▶ _GIVEN PASSAGE_:
PopMatters is moving to WordPress in December. We will continue to publish on this site as we work on the move. We aim to make it a seamless experience for readers.

Music

Buckwheat Zydeco: Jackpot!

Jason MacNeil

Oh mon dieu! Les roi de zydeco est... sorry, Buckwheat Zydeco's first album in eight years is a tad tamer and Hammond organ heavier than usual but still filled with the accordion-tinged blues found in Cajun bayous everywhere.


Buckwheat Zydeco

Jackpot!

Label: Tomorrow Recordings
US Release Date: 2005-06-07
UK Release Date: Available as import
Amazon affiliate
Amazon
iTunes

I was a kid when I got hooked into listening to Doug Kershaw. The bayou fiddler's records were always around the house and were instantly enjoyable. That passion and joy is a hard find and, more importantly, a tougher sell these days. But there are still those plying their craft with the same Cajun flair. Buckwheat Zydeco's new album has a lot of that drive, although the opening "I'm Gonna Love You Anyway" finds him sounding like he about to duel with guitarist Robert Cray, only Stanley "Buckwheat" Dural, Jr. has his hands on an accordion. The horns and organ tend to inflate the song needlessly but the song still works thanks to the almost Austin blues format and flavor. His solos are the highlight on this tune also, creating his own swinging Cajun blues.

▶ _Collected data_:
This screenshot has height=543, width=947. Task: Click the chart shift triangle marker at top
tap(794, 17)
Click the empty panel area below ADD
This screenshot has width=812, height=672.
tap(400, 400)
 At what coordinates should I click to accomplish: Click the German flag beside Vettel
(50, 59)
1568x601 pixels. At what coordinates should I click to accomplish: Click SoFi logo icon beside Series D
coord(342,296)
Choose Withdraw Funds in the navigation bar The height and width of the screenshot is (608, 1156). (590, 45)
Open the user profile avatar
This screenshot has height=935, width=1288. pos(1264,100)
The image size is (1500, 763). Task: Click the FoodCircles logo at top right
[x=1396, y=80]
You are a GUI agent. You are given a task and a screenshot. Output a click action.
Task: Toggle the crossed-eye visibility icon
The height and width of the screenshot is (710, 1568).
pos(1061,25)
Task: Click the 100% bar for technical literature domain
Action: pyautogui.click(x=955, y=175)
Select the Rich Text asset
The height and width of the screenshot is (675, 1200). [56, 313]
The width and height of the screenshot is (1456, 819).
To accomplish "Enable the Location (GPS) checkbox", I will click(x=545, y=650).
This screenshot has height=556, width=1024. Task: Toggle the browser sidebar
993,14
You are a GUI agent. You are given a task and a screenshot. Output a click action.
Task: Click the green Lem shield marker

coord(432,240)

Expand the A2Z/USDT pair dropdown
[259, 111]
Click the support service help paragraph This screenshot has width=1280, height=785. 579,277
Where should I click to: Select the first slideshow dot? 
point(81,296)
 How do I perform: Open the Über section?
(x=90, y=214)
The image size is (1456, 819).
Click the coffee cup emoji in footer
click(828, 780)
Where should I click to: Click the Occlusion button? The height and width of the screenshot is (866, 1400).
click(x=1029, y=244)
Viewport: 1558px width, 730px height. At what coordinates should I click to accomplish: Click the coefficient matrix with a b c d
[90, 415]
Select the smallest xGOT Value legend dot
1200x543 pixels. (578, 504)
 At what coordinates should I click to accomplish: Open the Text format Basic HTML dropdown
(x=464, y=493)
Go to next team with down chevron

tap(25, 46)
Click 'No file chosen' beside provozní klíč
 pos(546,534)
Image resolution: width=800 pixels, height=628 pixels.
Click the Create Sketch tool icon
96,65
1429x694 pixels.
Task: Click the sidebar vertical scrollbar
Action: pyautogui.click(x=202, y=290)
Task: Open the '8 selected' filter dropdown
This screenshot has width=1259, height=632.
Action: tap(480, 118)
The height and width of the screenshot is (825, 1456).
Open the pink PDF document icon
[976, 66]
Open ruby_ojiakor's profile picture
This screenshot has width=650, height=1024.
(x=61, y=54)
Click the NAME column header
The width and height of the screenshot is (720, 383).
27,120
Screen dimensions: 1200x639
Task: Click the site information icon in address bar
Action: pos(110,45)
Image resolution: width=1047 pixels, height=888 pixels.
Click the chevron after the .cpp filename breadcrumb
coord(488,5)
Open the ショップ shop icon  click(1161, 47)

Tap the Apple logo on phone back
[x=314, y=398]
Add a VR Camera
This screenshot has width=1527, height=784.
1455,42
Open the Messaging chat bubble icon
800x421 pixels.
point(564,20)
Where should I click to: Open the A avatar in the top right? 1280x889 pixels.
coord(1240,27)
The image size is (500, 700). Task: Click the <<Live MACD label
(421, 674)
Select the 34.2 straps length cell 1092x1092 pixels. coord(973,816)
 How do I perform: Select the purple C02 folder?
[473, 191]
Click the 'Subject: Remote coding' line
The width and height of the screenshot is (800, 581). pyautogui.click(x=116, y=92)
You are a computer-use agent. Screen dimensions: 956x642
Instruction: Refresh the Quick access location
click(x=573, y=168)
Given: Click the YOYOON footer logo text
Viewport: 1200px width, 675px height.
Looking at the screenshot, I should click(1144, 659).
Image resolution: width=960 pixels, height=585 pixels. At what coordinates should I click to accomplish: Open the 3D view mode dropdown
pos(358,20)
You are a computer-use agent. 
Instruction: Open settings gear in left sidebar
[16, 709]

▶ _EXPLORE THE MATERIAL_:
a: From the review of Jackpot!, reproduce the passage from "Label: Tomorrow Recordings" to "swinging Cajun blues.".
b: Answer these questions using the review of Jackpot!:
(i) Which label released the album?
(ii) What is the title of the album's opening song?
(iii) Whose records did the reviewer get hooked on as a kid?

▶ _ANSWERS PROVIDED_:
a:
Label: Tomorrow Recordings
US Release Date: 2005-06-07
UK Release Date: Available as import
Amazon affiliate
Amazon
iTunes

I was a kid when I got hooked into listening to Doug Kershaw. The bayou fiddler's records were always around the house and were instantly enjoyable. That passion and joy is a hard find and, more importantly, a tougher sell these days. But there are still those plying their craft with the same Cajun flair. Buckwheat Zydeco's new album has a lot of that drive, although the opening "I'm Gonna Love You Anyway" finds him sounding like he about to duel with guitarist Robert Cray, only Stanley "Buckwheat" Dural, Jr. has his hands on an accordion. The horns and organ tend to inflate the song needlessly but the song still works thanks to the almost Austin blues format and flavor. His solos are the highlight on this tune also, creating his own swinging Cajun blues.

b:
(i) Tomorrow Recordings
(ii) "I'm Gonna Love You Anyway"
(iii) Doug Kershaw's